Da im bestehenden Siedlungsgebiet in der Regel schon Bauten stehen und Menschen wohnen, bedeutet dies für die Praxis der Raum­planung tatsächlich: Es wird komplizierter. Die Zonenplanung bietet trotzdem noch einen starken Hebel, etwa über Teilrevisionen oder neue Quartierpläne. Es braucht dafür seitens Raum­planung aber mehr strategisches Denken, wie Eingriffe vorgenommen werden können.

Kann Verdichtung überhaupt sozialverträglich erreicht werden?

Unsere Gewohnheit betreffend Nutzungsdichte, also der Wohnfläche pro Kopf, hat hier einen starken Einfluss.
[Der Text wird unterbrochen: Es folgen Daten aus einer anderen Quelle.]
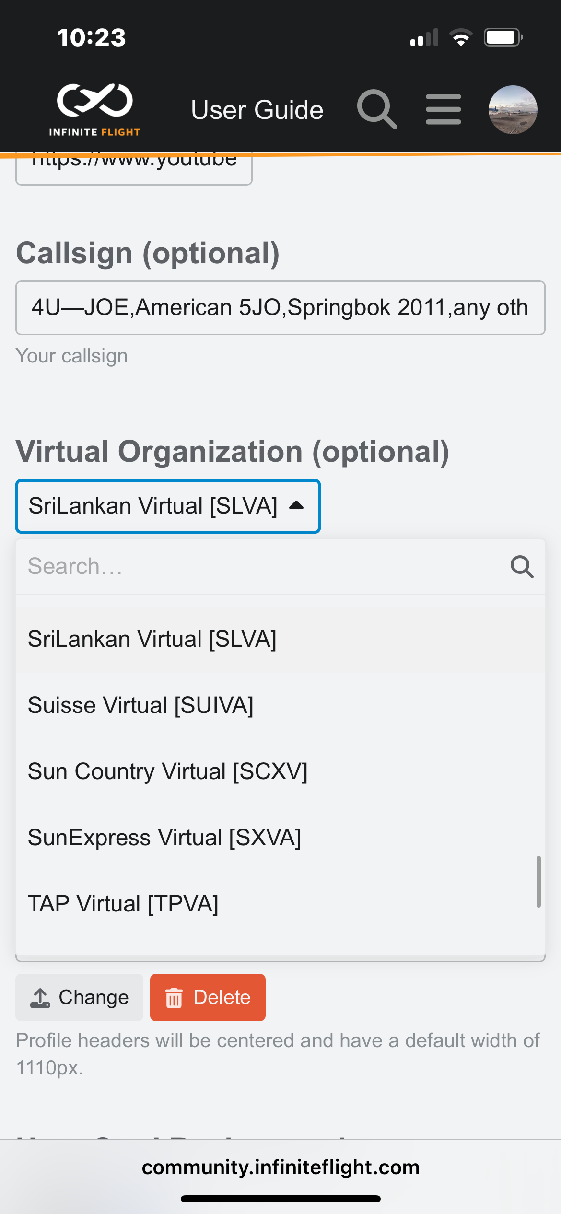Click the dropdown list scrollbar
Image resolution: width=561 pixels, height=1214 pixels.
pyautogui.click(x=538, y=881)
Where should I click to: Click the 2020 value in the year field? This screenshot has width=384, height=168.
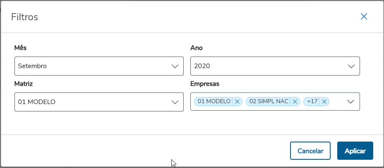[202, 66]
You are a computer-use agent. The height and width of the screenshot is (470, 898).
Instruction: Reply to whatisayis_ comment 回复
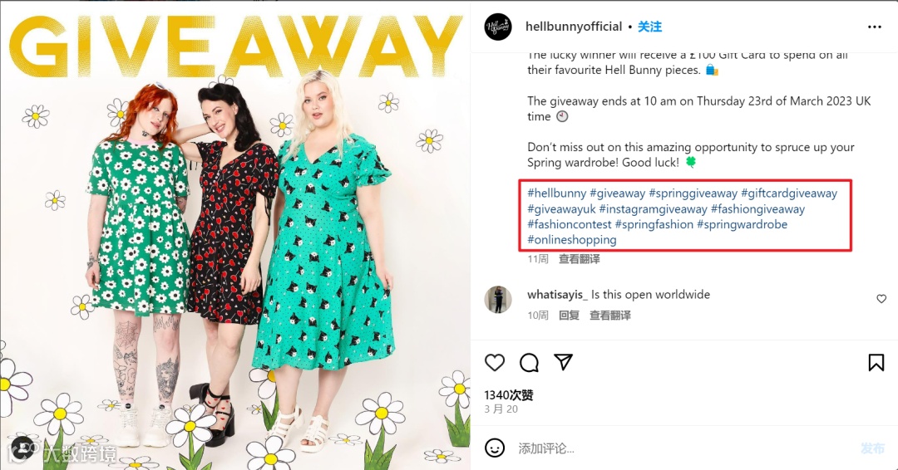(x=570, y=315)
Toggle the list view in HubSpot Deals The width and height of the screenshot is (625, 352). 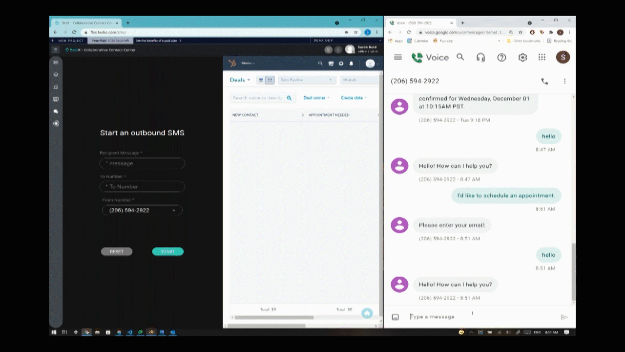pyautogui.click(x=261, y=80)
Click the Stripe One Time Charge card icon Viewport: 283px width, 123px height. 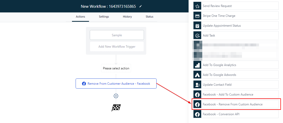[x=197, y=16]
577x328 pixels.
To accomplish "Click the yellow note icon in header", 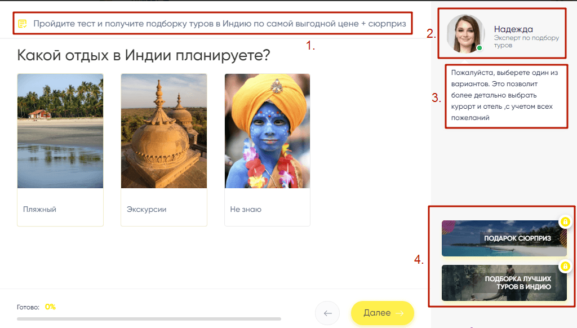I will click(23, 24).
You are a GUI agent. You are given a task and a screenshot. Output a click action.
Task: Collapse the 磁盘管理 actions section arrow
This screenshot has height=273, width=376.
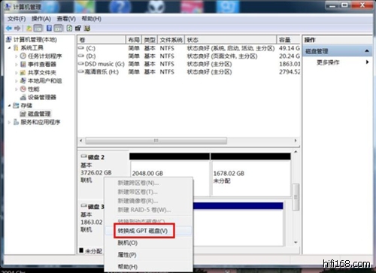(367, 51)
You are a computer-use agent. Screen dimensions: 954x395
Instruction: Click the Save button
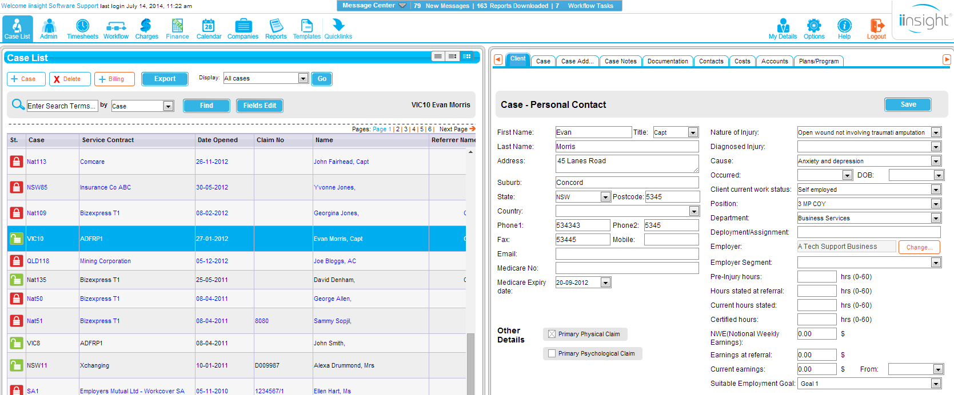[908, 104]
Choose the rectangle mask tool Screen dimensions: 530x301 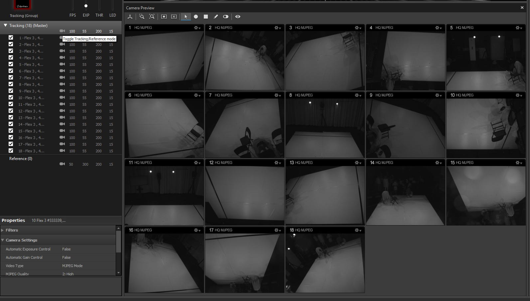206,17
Sozialverträgliche Verdichtung hat auch viel mit frühzeitiger Kommunikation und proaktiver Partizipation zu tun: Die richtigen Leute müssen zum richtigen Zeitpunkt an einen Tisch gebracht werden. Häufig sind die Perspektiven gar nicht so unterschiedlich. Auch Investoren möchten lebendige und diverse Quartiere. Die Frage ist aber: Welche Bedingungen müssen erfüllt sein, damit Bauprojekte von der An- und Bewohnerschaft akzeptiert werden?

Räumliche Entwicklung ist also eine Quadratur des Kreises mit unterschiedlichen Akteuren und Interessen.
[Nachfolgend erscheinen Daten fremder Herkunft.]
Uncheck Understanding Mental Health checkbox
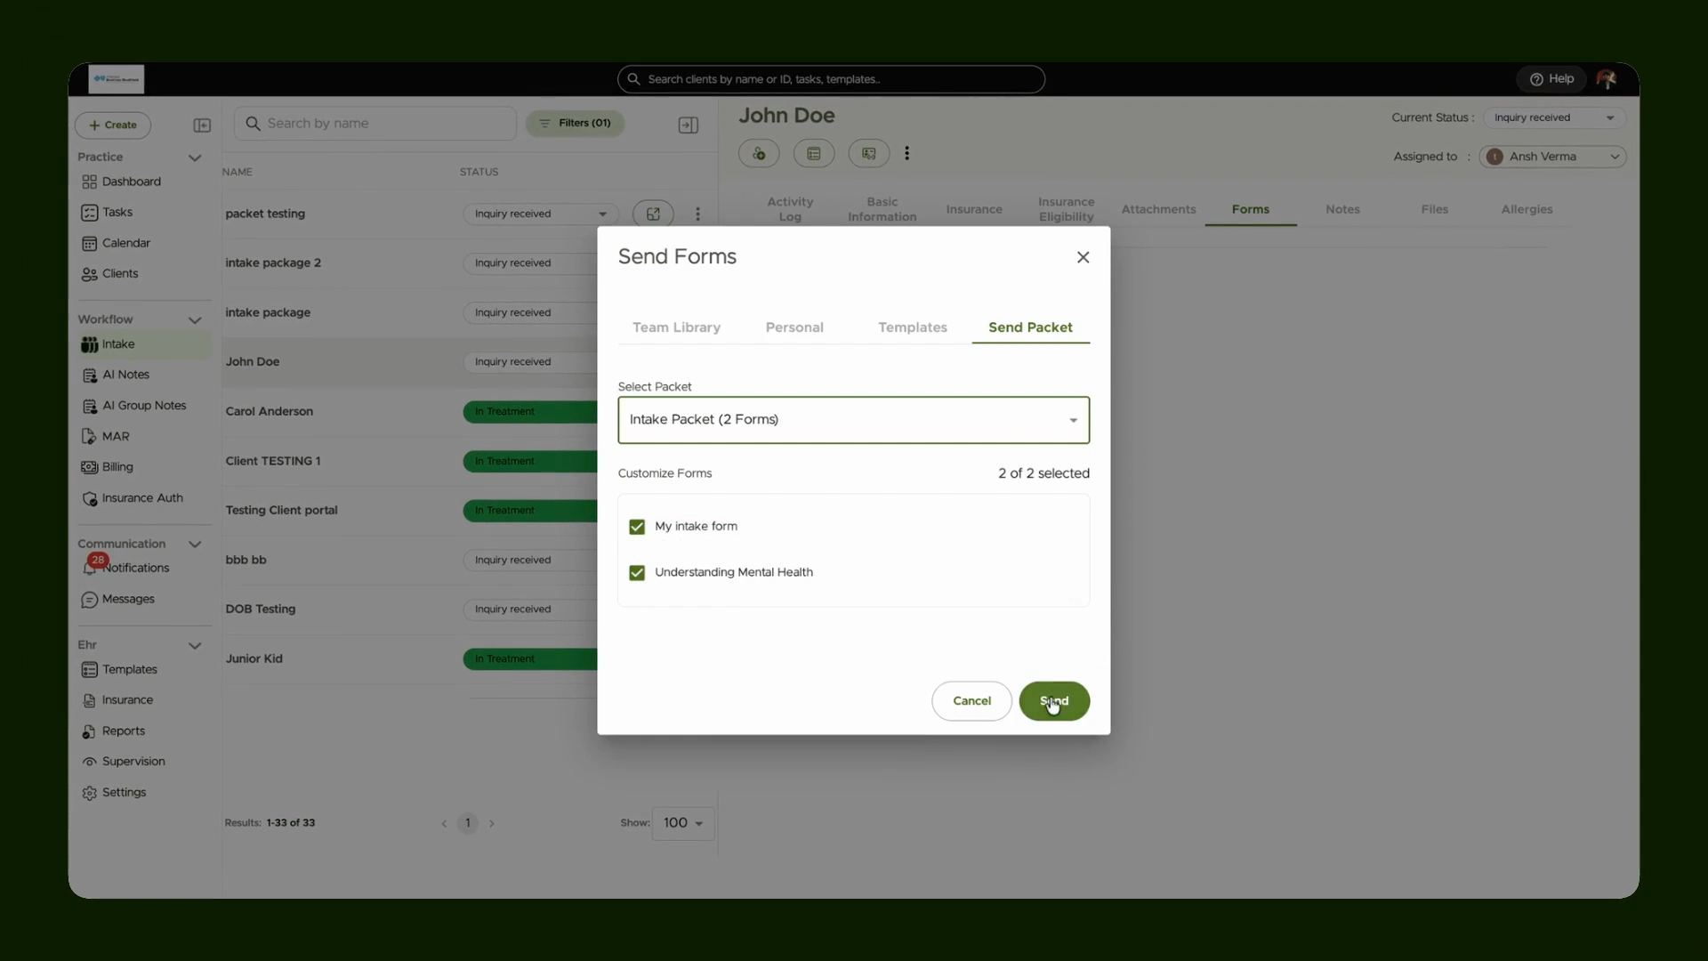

Das war schon immer so in der Raumplanung. Die politische Exekutive möchte möglichst viel Einfluss nehmen. Die Verwaltung muss den Spagat schaffen zwischen den politischen Direktiven und den gesetzlichen Vorgaben von Bund und Kanton. Die Eigentümer möchten ihre Freiheiten bei ihren Anlagen und Investitionen gewahrt sehen. Und die Nutzerinnen und Nutzer der Immobilien – dazu gehören auch die Mieterinnen und Mieter – möchten ihre Mitspracherechte ausüben und gleichzeitig vor einschneidenden Veränderungen geschützt sein.

Eigentlich eine unmögliche Situation.

Nicht unbedingt. Denn die Schweiz hat mit ihrem Raumplanungsgesetz in Europa ein Alleinstellungsmerkmal und nimmt eine Vorreiterrolle ein bei der Umsetzung von Innenentwicklungszielen. In anderen Ländern gibt es auf Bundesebene bisher nur Ziele und keine gesetzlichen Vorgaben auf Gemeindeebene. Klar kommt es hier zu Divergenzen zwischen den verschiedenen Ebenen und Akteuren. Aber andere europäische Länder werden folgen und aus der Schweizer Planungspraxis lernen können. Es bleibt spannend.